* Required action *
In the listing beneath this line, copy exactly the lines starting with the one containing "Click the audio/video priority slider thumb" and going on through the one containing "500x740 pixels.".

* Supplied data *
^^^^^^^^^^^^^^^^
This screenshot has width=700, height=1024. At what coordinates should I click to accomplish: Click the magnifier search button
^^^^^^^^^^^^^^^^
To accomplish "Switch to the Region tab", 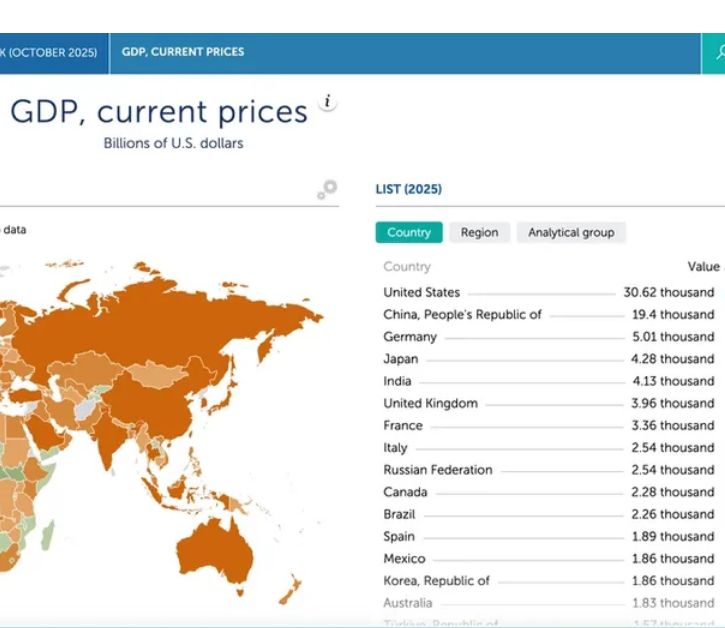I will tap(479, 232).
^^^^^^^^^^^^^^^^
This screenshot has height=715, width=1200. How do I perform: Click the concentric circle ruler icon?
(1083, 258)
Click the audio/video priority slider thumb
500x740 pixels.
^^^^^^^^^^^^^^^^
* Solution to the exercise *
Click the audio/video priority slider thumb
500x740 pixels.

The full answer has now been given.